● TASK REQUIREMENTS: An exact, complete copy of the entries that follow is needed.

● SUPPLIED RECORDS:
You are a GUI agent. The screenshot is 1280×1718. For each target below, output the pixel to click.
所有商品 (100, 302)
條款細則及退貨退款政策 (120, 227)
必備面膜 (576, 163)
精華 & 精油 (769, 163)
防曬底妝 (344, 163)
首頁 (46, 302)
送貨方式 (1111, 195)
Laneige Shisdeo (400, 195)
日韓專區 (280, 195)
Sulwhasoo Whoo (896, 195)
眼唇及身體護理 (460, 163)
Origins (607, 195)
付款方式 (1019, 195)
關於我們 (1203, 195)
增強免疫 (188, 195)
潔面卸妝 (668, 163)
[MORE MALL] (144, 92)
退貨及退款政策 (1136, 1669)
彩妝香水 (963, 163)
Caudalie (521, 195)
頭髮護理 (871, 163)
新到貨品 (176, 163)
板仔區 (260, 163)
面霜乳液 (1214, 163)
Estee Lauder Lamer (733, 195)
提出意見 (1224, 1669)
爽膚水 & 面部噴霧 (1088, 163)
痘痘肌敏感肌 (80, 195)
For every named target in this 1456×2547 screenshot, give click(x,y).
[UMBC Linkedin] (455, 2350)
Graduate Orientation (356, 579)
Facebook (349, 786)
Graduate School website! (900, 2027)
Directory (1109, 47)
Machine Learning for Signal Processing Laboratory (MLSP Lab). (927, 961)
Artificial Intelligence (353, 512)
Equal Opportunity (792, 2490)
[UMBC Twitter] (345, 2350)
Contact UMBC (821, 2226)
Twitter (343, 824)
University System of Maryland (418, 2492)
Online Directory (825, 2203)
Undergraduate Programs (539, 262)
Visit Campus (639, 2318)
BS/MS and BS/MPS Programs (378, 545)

● EXERCISE RESULT:
You are a GUI agent. The screenshot is 1280×1718. For each target below, output the pixel to click.
所有商品 (100, 302)
條款細則及退貨退款政策 (120, 227)
必備面膜 (576, 163)
精華 & 精油 (769, 163)
防曬底妝 (344, 163)
首頁 (46, 302)
送貨方式 (1111, 195)
Laneige Shisdeo (400, 195)
日韓專區 (280, 195)
Sulwhasoo Whoo (896, 195)
眼唇及身體護理 (460, 163)
Origins (607, 195)
付款方式 (1019, 195)
關於我們 (1203, 195)
增強免疫 (188, 195)
潔面卸妝 (668, 163)
[MORE MALL] (144, 92)
退貨及退款政策 (1136, 1669)
彩妝香水 (963, 163)
Caudalie (521, 195)
頭髮護理 (871, 163)
新到貨品 (176, 163)
板仔區 (260, 163)
面霜乳液 (1214, 163)
Estee Lauder Lamer (733, 195)
提出意見 (1224, 1669)
爽膚水 & 面部噴霧 (1088, 163)
痘痘肌敏感肌 (80, 195)
For every named target in this 1456×2547 screenshot, give click(x,y).
[UMBC Linkedin] (455, 2350)
Graduate Orientation (356, 579)
Facebook (349, 786)
Graduate School website! (900, 2027)
Directory (1109, 47)
Machine Learning for Signal Processing Laboratory (MLSP Lab). (927, 961)
Artificial Intelligence (353, 512)
Equal Opportunity (792, 2490)
[UMBC Twitter] (345, 2350)
Contact UMBC (821, 2226)
Twitter (343, 824)
University System of Maryland (418, 2492)
Online Directory (825, 2203)
Undergraduate Programs (539, 262)
Visit Campus (639, 2318)
BS/MS and BS/MPS Programs (378, 545)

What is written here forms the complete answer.